Back in the day, a basketball player might sneak into a gym to work on his shot late at night.
Now a Toronto Raptor can do it and have a machine verbally and visually track his shot. And then file it away for future comparison.
The NBA franchise showed off its new multimedia analytic board Tuesday, a giant screen that stretches 37 metres long and three metres high on a wall alongside one of its practice courts at the OVO Athletic Centre.
Comprised of 448 video boards, the massive screen – which required a steel beam to be installed for support – is able to show game or practice footage as well as next-level stats. And thanks to face recognition and eight cameras mounted above each basket, it can track and document a player’s shooting motion, even voicing the numerical arc, depth or straightness of a shot.
“My original thought was that we could have a Jumbotron courtside so that we could be doing things in practice and want to teach immediately,” said Raptors coach Nick Nurse. “So we could stop it, say ‘Rewind it. We want to look at that play again.’ And teach and coach immediately on the spot.”

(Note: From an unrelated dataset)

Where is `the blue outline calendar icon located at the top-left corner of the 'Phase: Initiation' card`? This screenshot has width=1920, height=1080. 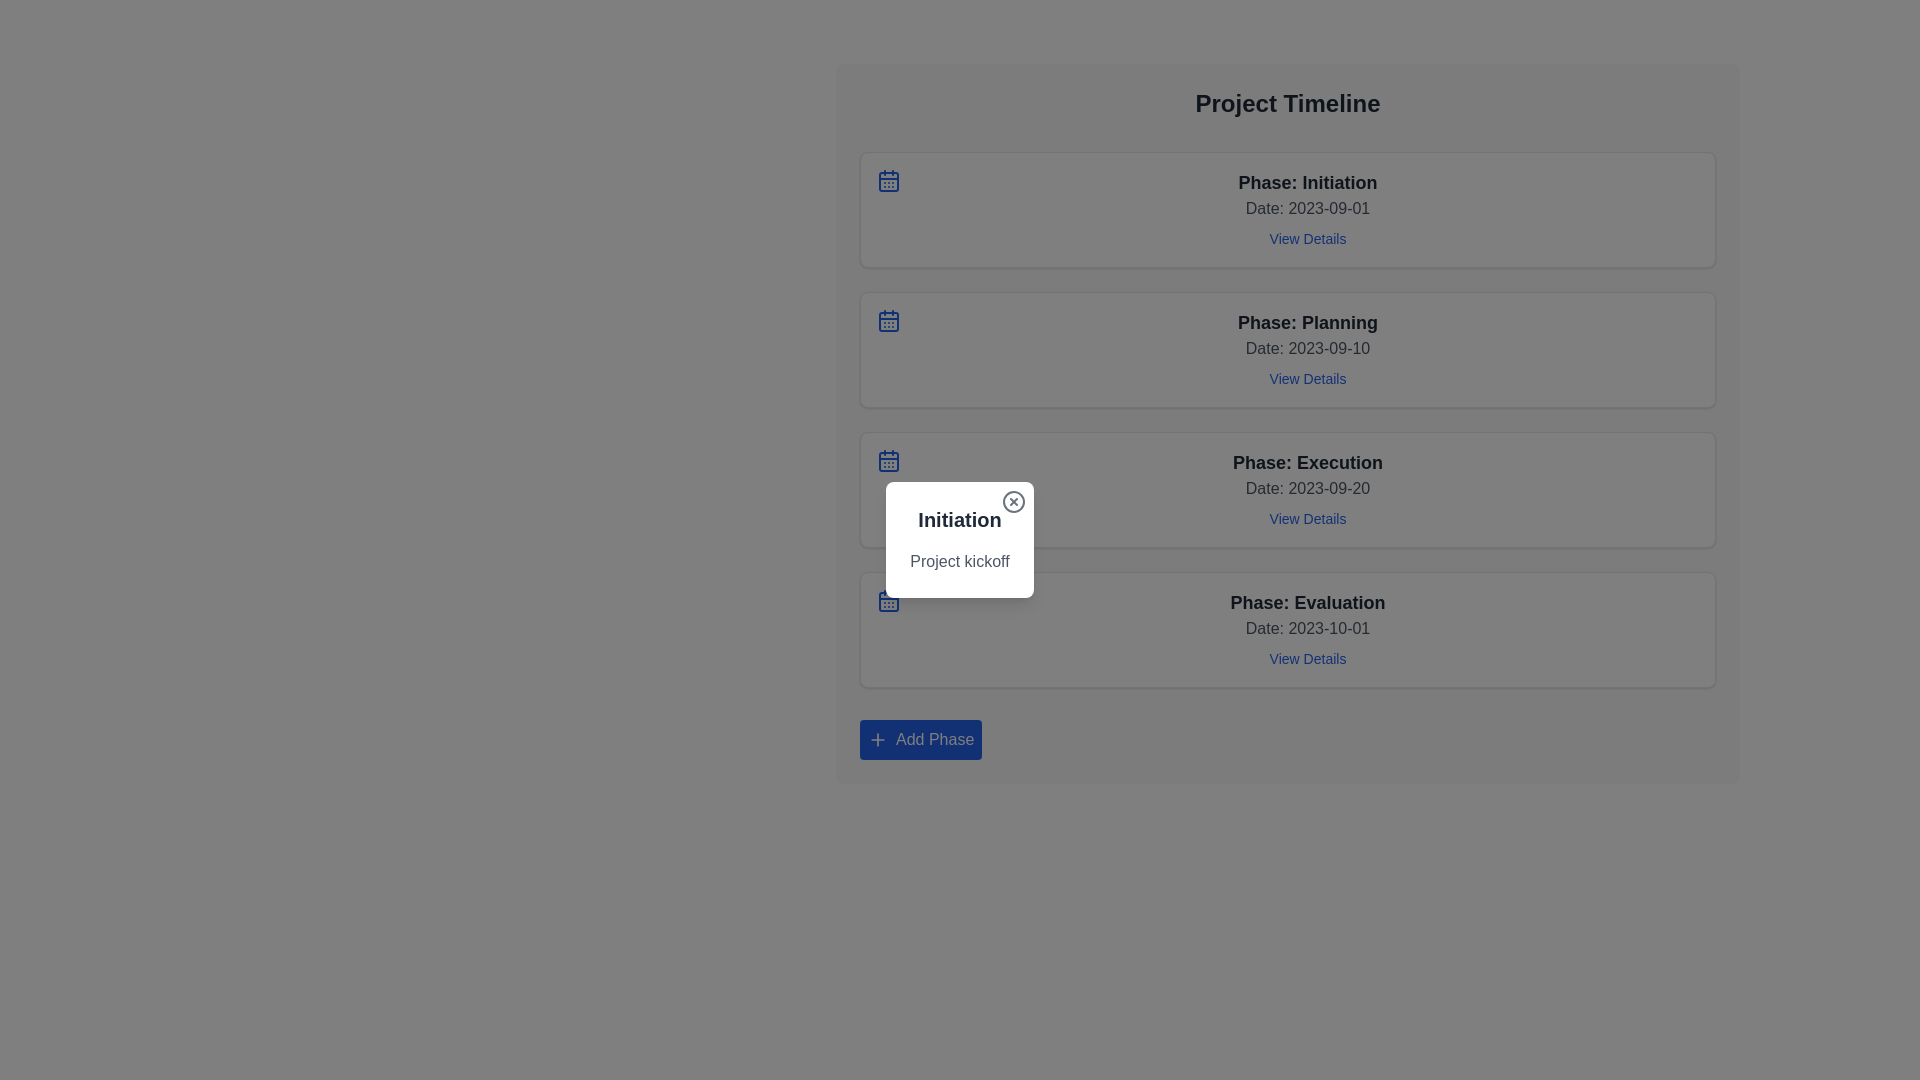 the blue outline calendar icon located at the top-left corner of the 'Phase: Initiation' card is located at coordinates (887, 181).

That original idea soon mushroomed.
The Toronto brain trust wasted little time coming up with other material to add to the technological pipeline. On Tuesday, the board showed the shot data from Noah Basketball dubbed Noahlytics, which uses computer-vision technology and proprietary algorithms.
For the players, it’s an immediate evaluation of their shot.

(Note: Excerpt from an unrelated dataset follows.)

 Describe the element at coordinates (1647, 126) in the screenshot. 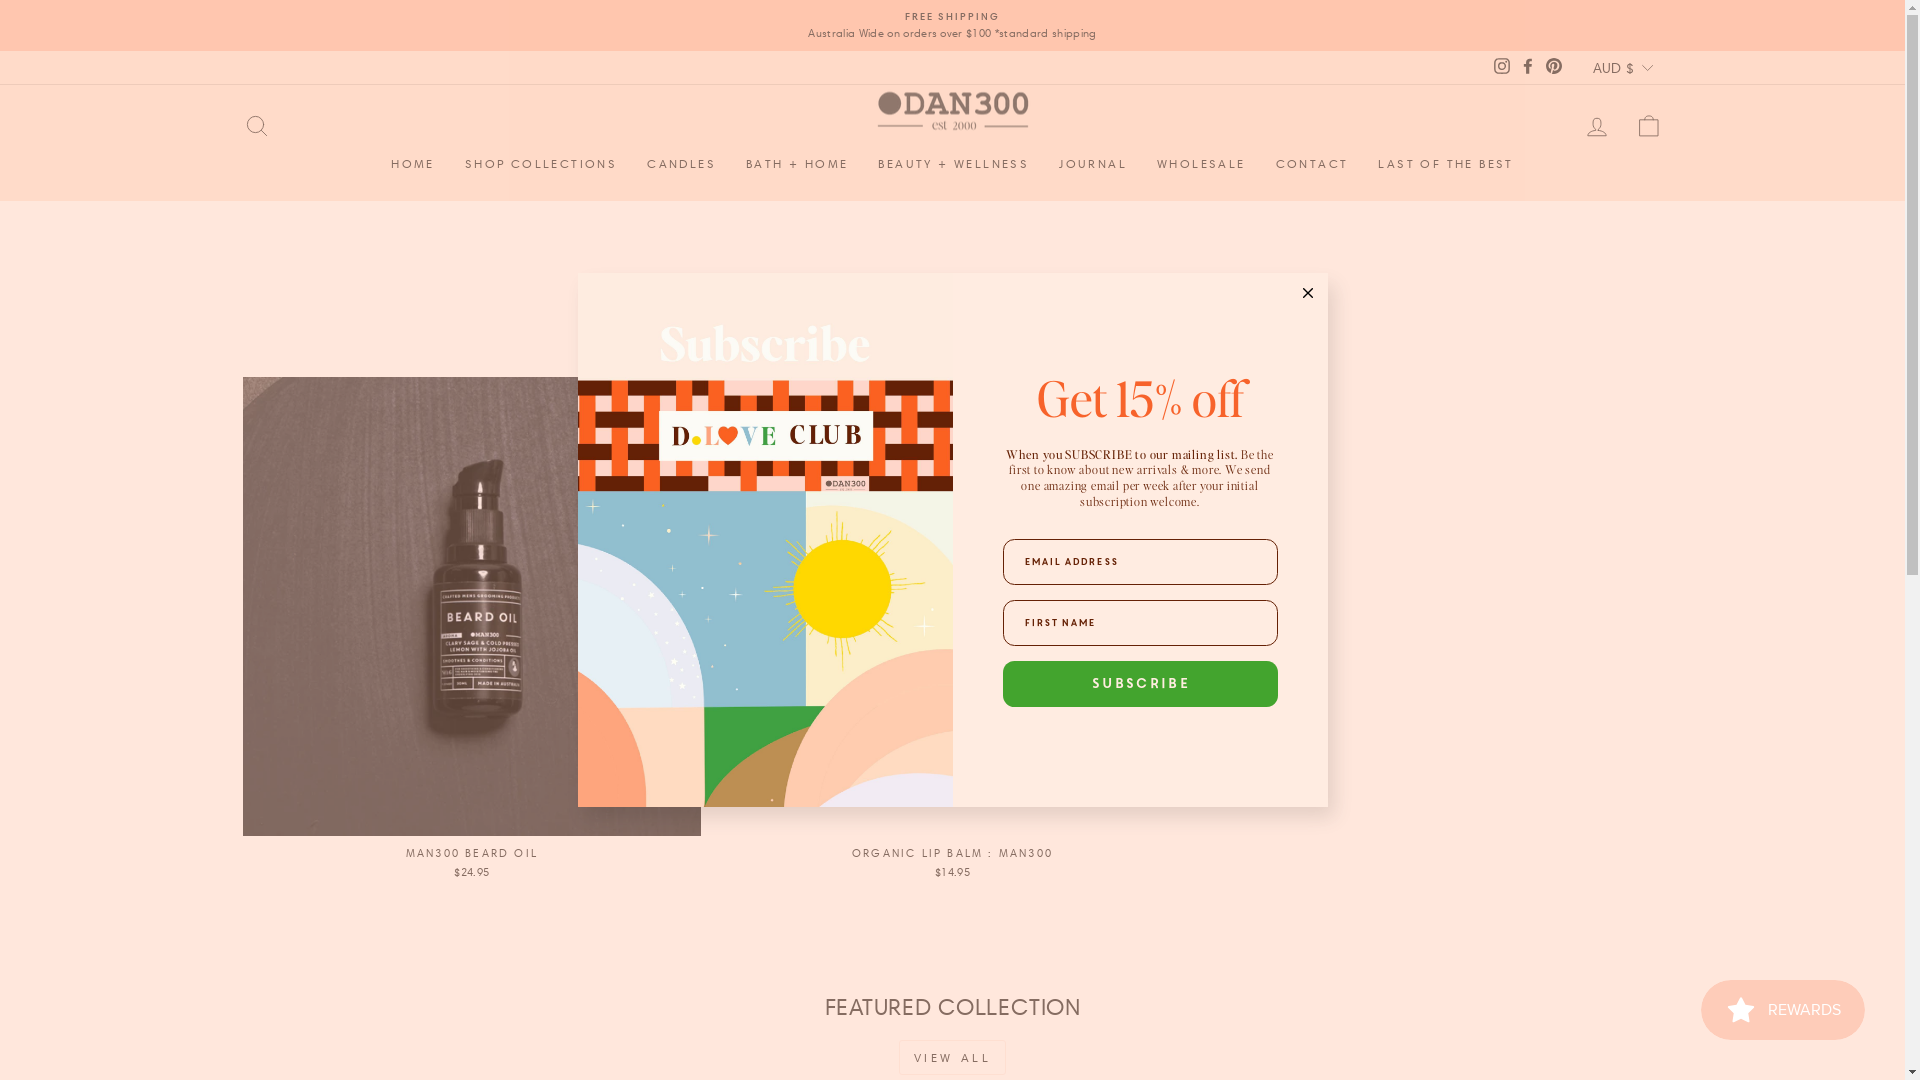

I see `'CART'` at that location.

“If they missed it, they can see why,” said Nurse who is on Noah Basketball’s board of directors. “If it was too far to the left, if it was too long, it was too short, [the] arc was too flat, Whatever.”

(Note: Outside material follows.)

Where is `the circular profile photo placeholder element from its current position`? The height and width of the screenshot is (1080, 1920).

The screen also showed rebounding and deflection statistics from the Raptors’ last outing, plus other information gleaned from the league. It can also be used for “special messaging,” from goals to mantras.
“I kind of wondered what else I might use it for at the beginning,” Nurse said with a laugh. “But yes, we’re finding we’ve got a lot of things to use it for.”
“Now we seem like we have so many ideas we may need another one on this side.” he said with a smile, pointing at a bare wall.
Nurse used the screen recently in reinforcing the need for having a player “run to the rim.”
“We pulled out all the clips from last year where that happened and a guy got a layup or a dunk and we just let it roll. And then we started all the drill work emphasizing that as that was rolling [on the screen]. And we did it for about three or four days, early before practice started.”
For the players, it was tangible proof of the reason behind the drill.
Veteran Raptors forward Thaddeus Young, who entered the league in 2007, says the players like the board – for a concrete reason.
“We all want to become better shooters … You’re getting real-life analytics and stats, real-time data that’s helping you as a player get better each and every day,” he said.
The information from Noah has proved to be a good fit for the board. Previously that data would have to be located then printed out to show to a player via iPad, paper or perhaps text.
“Everybody’s moving pretty fast around here during a season so it’s nice to get the immediate teaching up there [on the board],” said Nurse.
Humza Teherany, chief technology and digital officer at Maple Leaf Sports and Entertainment, ultimately sees the board as a way to deliver information “tailored the way coach Nurse would want to see it, tailored the way he would want players to see it.”
And, most importantly, the hope is that leveraging data and technology will pay off on the court.
“In our quest for championships, we want to support better, faster decision-making,” said Teherany. “And that’s really the intent of it. You’re seeing a version of it now. I think we keep on building on top of it, looking at the learnings, making it even more impactful as we go, as we get more and more experience with it
“But the basics of what it does, I think is going to be foundational to really advance uses of it in the future as well.”
Other teams may have similar information available via iPads or computers, he said. “But not in the integrated way that we’re looking at it.”
Teherany believes the technology could also be used at MLSE’s other teams.
The Raptors have a full-time research, development and analytics team. And during practice, staff is on hand to switch videos as needed or match it with data that might track ball rotation where the ball enters the rim or how fast the ball’s release was.
The Raptors open the NBA season Oct. 19 at home to the Cleveland Cavaliers.